# Your task
Can you reproduce every one of the items below line for line, without changing a character?

# Data shown
<<<<

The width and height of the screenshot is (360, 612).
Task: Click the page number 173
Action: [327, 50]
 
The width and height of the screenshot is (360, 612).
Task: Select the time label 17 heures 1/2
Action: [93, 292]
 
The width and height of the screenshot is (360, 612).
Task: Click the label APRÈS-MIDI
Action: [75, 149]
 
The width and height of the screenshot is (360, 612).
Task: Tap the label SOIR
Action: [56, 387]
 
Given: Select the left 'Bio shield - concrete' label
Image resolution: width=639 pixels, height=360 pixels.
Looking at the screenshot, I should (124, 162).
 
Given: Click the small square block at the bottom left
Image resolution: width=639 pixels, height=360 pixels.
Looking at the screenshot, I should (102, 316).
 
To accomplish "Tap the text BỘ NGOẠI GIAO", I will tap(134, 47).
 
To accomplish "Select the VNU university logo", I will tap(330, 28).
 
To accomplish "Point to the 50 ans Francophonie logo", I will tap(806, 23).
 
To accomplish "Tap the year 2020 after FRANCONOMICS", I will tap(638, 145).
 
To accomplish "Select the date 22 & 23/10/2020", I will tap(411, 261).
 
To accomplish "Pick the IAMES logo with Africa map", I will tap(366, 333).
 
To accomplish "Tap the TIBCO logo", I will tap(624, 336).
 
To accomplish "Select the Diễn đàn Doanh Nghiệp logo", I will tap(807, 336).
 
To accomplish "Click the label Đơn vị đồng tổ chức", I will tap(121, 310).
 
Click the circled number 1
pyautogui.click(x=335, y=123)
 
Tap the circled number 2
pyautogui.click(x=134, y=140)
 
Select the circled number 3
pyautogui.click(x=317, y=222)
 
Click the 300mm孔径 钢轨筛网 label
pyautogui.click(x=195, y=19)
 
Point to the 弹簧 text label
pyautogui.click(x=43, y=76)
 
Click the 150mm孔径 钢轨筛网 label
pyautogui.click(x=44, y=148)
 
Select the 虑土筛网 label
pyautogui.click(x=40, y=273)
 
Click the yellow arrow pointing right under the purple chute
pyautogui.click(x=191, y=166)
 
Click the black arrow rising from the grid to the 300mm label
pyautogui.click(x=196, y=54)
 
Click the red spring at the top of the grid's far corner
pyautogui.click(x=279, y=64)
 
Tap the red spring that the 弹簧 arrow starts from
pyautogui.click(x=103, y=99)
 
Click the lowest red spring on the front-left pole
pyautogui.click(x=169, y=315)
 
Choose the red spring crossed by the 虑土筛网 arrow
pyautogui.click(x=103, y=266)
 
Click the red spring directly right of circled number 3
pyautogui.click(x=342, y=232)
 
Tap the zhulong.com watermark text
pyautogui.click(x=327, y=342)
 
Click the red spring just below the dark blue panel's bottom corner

>>>>

# The solution
The width and height of the screenshot is (360, 612).
Task: Click the page number 173
Action: [327, 50]
 
The width and height of the screenshot is (360, 612).
Task: Select the time label 17 heures 1/2
Action: [93, 292]
 
The width and height of the screenshot is (360, 612).
Task: Click the label APRÈS-MIDI
Action: [75, 149]
 
The width and height of the screenshot is (360, 612).
Task: Tap the label SOIR
Action: [56, 387]
 
Given: Select the left 'Bio shield - concrete' label
Image resolution: width=639 pixels, height=360 pixels.
Looking at the screenshot, I should (124, 162).
 
Given: Click the small square block at the bottom left
Image resolution: width=639 pixels, height=360 pixels.
Looking at the screenshot, I should (102, 316).
 
To accomplish "Tap the text BỘ NGOẠI GIAO", I will tap(134, 47).
 
To accomplish "Select the VNU university logo", I will tap(330, 28).
 
To accomplish "Point to the 50 ans Francophonie logo", I will tap(806, 23).
 
To accomplish "Tap the year 2020 after FRANCONOMICS", I will tap(638, 145).
 
To accomplish "Select the date 22 & 23/10/2020", I will tap(411, 261).
 
To accomplish "Pick the IAMES logo with Africa map", I will tap(366, 333).
 
To accomplish "Tap the TIBCO logo", I will tap(624, 336).
 
To accomplish "Select the Diễn đàn Doanh Nghiệp logo", I will tap(807, 336).
 
To accomplish "Click the label Đơn vị đồng tổ chức", I will tap(121, 310).
 
Click the circled number 1
pyautogui.click(x=335, y=123)
 
Tap the circled number 2
pyautogui.click(x=134, y=140)
 
Select the circled number 3
pyautogui.click(x=317, y=222)
 
Click the 300mm孔径 钢轨筛网 label
pyautogui.click(x=195, y=19)
 
Point to the 弹簧 text label
pyautogui.click(x=43, y=76)
 
Click the 150mm孔径 钢轨筛网 label
pyautogui.click(x=44, y=148)
 
Select the 虑土筛网 label
pyautogui.click(x=40, y=273)
 
Click the yellow arrow pointing right under the purple chute
pyautogui.click(x=191, y=166)
 
Click the black arrow rising from the grid to the 300mm label
pyautogui.click(x=196, y=54)
 
Click the red spring at the top of the grid's far corner
pyautogui.click(x=279, y=64)
 
Tap the red spring that the 弹簧 arrow starts from
pyautogui.click(x=103, y=99)
 
Click the lowest red spring on the front-left pole
pyautogui.click(x=169, y=315)
 
Choose the red spring crossed by the 虑土筛网 arrow
pyautogui.click(x=103, y=266)
 
Click the red spring directly right of circled number 3
pyautogui.click(x=342, y=232)
 
Tap the zhulong.com watermark text
pyautogui.click(x=327, y=342)
 
Click the red spring just below the dark blue panel's bottom corner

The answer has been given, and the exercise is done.